Today, New Jersey Governor Chris Christie conditionally vetoed A2578, the legislation that would allow New Jersey casinos to offer internet wagering. Under the New Jersey Constitution, the Governor has authority to veto a bill, but send recommended changes back to the Legislature, which may then adopt his changes and present the bill to him again for his approval.
In his remarks accompanying the conditional veto, the Governor states that he believes that “now is the time for our State to move forward…by becoming one of the first States to permit Internet gaming.” The Governor emphasized the need for a “narrowly tailored approach to Internet gaming” that both preserves Atlantic City as a destination yet embraces tools that can reverse the trend of contraction in the gaming industry. Thus, the Governor recommends that the bill be amended to grant the Division of Gaming Enforcement wide latitude to regulate internet gaming; recommends extending the prohibition on casino-related employment for state employees and legislators to internet gaming licensees and enhance funding for compulsive gambling treatment. The Governor also recommended that the legislation sunset after ten years, unless renewed, in order to allow time to study and revisit the concept.

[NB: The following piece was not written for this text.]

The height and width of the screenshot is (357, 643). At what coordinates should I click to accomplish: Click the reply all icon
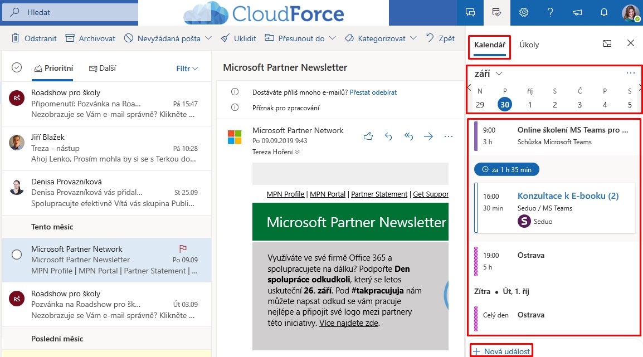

Looking at the specific language recommended by the Governor, he proposes:
- Granting broad authority to the Division of Gaming Enforcement, by amending section 70 of the Casino Control Act, to allow the Division to define and limit the rules of internet gaming;
- Including within the definition of “authorized game” in the Casino Control Act any game that the Division of Gaming Enforcement may determine by regulation to be suitable for use through the internet;
- Increasing the tax rate on internet gaming revenues from 10% to 15%;
- Increasing the fee for issuance of an internet gaming permit from $200,000 to $400,000, the fee for renewal from $150,000 to $250,000, and the annual payment by a licensee to compulsive gambling programs from $150,000 to $250,000;
- Providing that the legislation sunsets after 10 years;
- Requiring the Division to prepare an annual report on the impact of internet gaming on problem gamblers and gambling addiction;
- Enhancing the language that states that internet gaming does not occur unless the wager is accepted by a casino within the territorial limits of Atlantic City;
- Removing the exclusion granted to internet promotional gaming credits when calculating internet gross gaming revenue for tax purposes;
- Removing a change to the definition of “restricted casino area” that would include areas where internet gaming is conducted within the definition of a “restricted casino area;”

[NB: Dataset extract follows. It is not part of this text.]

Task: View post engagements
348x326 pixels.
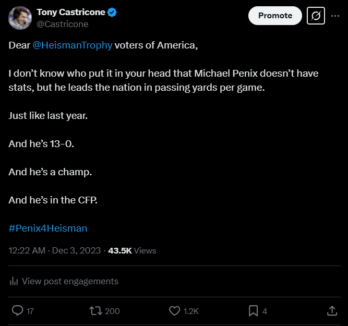Action: point(70,281)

- Opening to public inspection the identity and nature of services provided by any person or firm providing professional services in connection with the authorization or conduct of internet gaming, and requiring that this information be reported to the Division quarterly, including services by lawyers, consultants, or lobbyists;
- Eliminating an exemption from casino service enterprise licensing for payment processors, customer identity services, telecommunications and other service providers;
- Eliminating the requirement that “all equipment” used to conduct internet gaming by a casino be on the premises of a licensed casino, instead requiring that a casino’s “primary” equipment be located within the casino facility;
- Prohibiting any state officer or employee from holding an interest in or negotiating for any company involved with internet gaming; and
- Removing the requirement that the Division consult with the Department of Justice regarding certain internet gaming operators.
The next step will be for the Legislature, if it chooses, to consider the Governor’s changes. Overall, however, these changes provide a good illustration of what internet gaming could look like in New Jersey – and soon.